- **What this task involves**:
Would you return each record that follows word for word, without its pictures?

- **Source records**:
• • • • • • •

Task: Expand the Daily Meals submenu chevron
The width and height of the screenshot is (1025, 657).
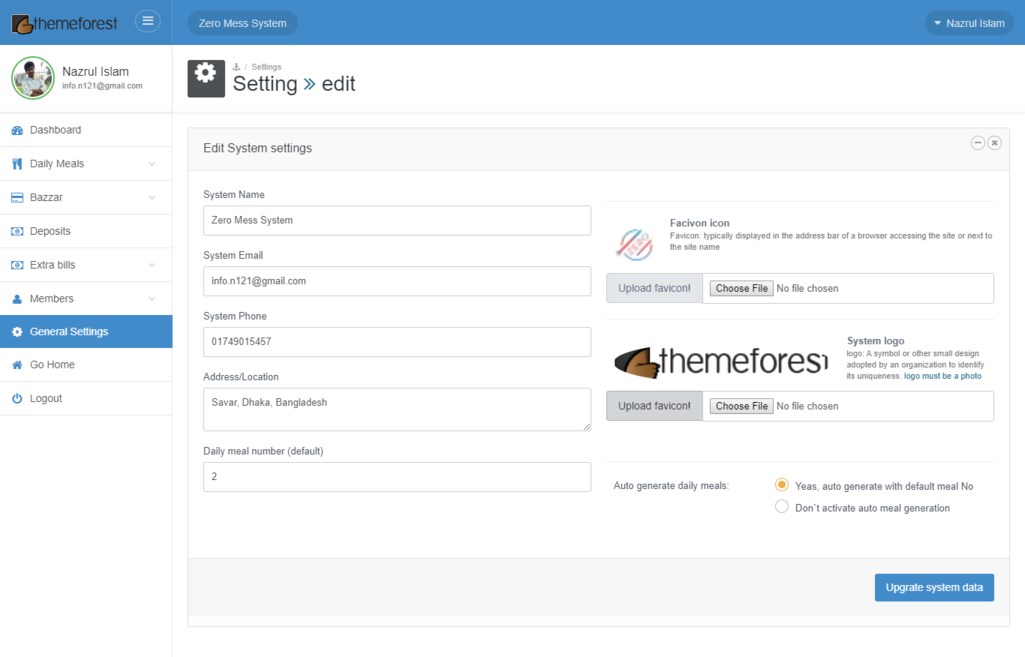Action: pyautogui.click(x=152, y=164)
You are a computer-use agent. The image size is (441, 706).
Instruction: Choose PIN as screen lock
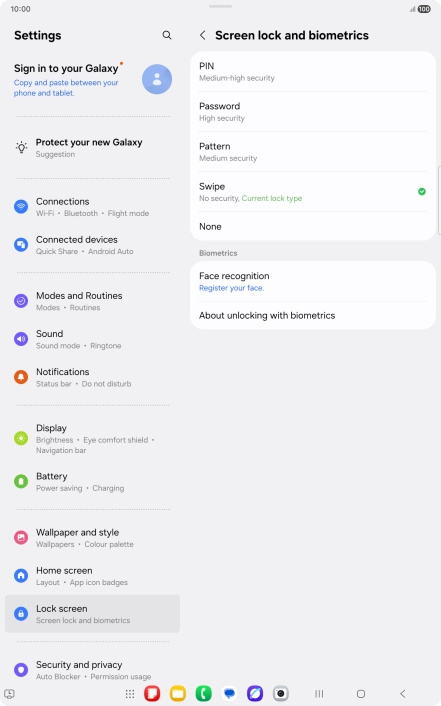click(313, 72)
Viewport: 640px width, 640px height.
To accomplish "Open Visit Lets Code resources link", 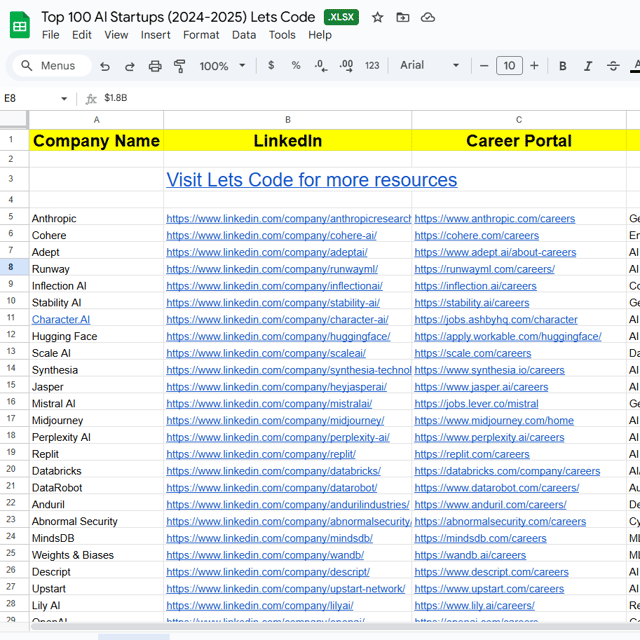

• • • • • • •

- **Final answer**:
Task: Expand the Daily Meals submenu chevron
The width and height of the screenshot is (1025, 657).
Action: pyautogui.click(x=152, y=164)
You are a computer-use agent. The image size is (441, 706).
Instruction: Choose PIN as screen lock
click(313, 72)
Viewport: 640px width, 640px height.
To accomplish "Open Visit Lets Code resources link", 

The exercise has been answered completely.